++++ FRAGMENTO DEL TEXTO ++++

MURCIA. En su plato quedaban algunos granos de arroz bañándose en grasilla, algo de morcilla y unos huesos de costilla remordidos y muy limpios.
Creo que me he enamorado. Algo no estoy haciendo bien porque hasta ahora el aislamiento era mi única religión.
Si todo está en su sitio no se necesita compañía de nadie pues la soledad voluntaria es síntoma de buena salud emocional. Pero en este momento siento que mi corazón está lleno de babas, bobadas y veneno de unos labios floridos y dulces como la miel.
Está bien, admito que a estas alturas no tengo nada interesante que ofrecer en ese campo de batalla. De ahí el rehuir de las tortas. Desde hace algún tiempo soy más de solucionar la papeleta succionando. Para jugar al billar con una cuerda pues como que mejor me la quedo para uso personal.
En cuanto me descuido paso las horas buscando su cara en la luna de un escaparate; su sonrisa en las nubes de un motor o sus ojos en el desagüe de un lavabo. Soy feliz porque cada día noto su respeto, la aceptación de mis pasiones y manías, que alguna tengo, y porque no intenta cambiarme. Igual esta vez sí que sí es para siempre.

++++ MATERIAL DE ESTUDIO ++++

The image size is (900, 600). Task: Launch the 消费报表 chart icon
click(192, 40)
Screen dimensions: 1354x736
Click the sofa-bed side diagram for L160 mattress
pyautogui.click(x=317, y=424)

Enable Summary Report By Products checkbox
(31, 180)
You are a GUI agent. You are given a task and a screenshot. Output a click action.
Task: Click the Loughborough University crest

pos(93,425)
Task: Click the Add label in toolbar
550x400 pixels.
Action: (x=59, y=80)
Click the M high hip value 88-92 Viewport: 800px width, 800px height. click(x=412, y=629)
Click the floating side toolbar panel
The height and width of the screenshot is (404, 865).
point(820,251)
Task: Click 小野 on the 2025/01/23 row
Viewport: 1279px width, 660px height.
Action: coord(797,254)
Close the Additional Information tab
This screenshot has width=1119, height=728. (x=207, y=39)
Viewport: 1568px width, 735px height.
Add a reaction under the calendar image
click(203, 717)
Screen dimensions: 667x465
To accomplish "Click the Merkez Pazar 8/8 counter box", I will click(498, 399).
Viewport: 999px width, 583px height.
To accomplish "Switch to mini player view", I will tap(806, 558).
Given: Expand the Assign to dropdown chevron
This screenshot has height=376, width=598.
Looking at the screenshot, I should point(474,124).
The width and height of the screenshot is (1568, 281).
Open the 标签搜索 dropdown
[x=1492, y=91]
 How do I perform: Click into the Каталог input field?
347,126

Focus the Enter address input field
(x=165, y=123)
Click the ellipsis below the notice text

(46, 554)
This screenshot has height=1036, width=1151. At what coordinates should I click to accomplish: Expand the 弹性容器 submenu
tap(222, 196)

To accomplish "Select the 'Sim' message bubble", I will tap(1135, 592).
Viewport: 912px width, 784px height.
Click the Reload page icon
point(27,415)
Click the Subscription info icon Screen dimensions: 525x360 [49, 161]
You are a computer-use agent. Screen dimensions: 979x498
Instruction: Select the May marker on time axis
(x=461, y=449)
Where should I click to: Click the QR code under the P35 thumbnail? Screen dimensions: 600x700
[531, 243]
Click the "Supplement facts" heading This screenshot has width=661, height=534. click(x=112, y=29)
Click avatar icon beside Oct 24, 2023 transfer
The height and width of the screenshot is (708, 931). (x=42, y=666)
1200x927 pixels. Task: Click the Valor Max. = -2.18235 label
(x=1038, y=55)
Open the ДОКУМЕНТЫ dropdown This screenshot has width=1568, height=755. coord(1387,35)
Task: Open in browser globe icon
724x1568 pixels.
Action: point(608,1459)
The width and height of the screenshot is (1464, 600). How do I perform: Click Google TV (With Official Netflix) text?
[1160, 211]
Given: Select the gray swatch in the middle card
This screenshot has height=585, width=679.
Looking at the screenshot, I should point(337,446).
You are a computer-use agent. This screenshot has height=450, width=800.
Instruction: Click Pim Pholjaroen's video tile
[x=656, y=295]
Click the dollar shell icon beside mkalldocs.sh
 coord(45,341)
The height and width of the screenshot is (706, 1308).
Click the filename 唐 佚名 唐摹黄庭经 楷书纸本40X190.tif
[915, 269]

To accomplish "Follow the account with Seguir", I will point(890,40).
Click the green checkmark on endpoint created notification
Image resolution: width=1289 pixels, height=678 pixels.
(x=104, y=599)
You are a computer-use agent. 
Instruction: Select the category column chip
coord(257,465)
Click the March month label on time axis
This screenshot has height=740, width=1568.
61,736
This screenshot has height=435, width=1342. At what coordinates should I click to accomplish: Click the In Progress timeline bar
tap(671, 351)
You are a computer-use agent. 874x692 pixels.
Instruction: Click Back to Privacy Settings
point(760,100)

++++

▶ TAREA ASIGNADA A:
Resume en dos o tres frases el párrafo del texto sobre el enamoramiento que empieza con «En cuanto me descuido», sin perder sus datos principales.
▶ TAREA ASIGNADA B:
Prosigue el texto sobre el enamoramiento con un párrafo nuevo que arranque después de su última frase.
Las filas no hacen falta para resolver esto.

▶ TU RESPUESTA A:
Quien narra pasa las horas buscando la cara, la sonrisa y los ojos de la persona amada en la luna de un escaparate, en las nubes de un motor y en el desagüe de un lavabo. Es feliz porque cada día nota su respeto y que acepta sus pasiones y manías sin pretender cambiarlas. Piensa que esta vez sí puede ser para siempre.

▶ TU RESPUESTA B:
Hogaño he desembozado mis oídos para escuchar lo que dice, que me tiene embelesado. Puede disparar cañonazos de lo que quiera, que me da igual, porque mi felicidad se centra en mirar y estudiar la densidad o profundidad de sus poros; en la posibilidad de descalzarme y meter los pies en sus hoyuelos o recoser alguna cicatriz aún por descubrir. Pienso en su sangre, saliva, lágrimas, sudor, cerumen, pus, acné, secreciones mucales, bilis, legañas, caspa, orina, emesis, incluso excrementos. Todo lo que su cuerpo expulsa me parece aprovechable. Todo es parte del milagro de su existencia. Sus sobras son el arreglo de mi arroz. Mi horno su cobijo.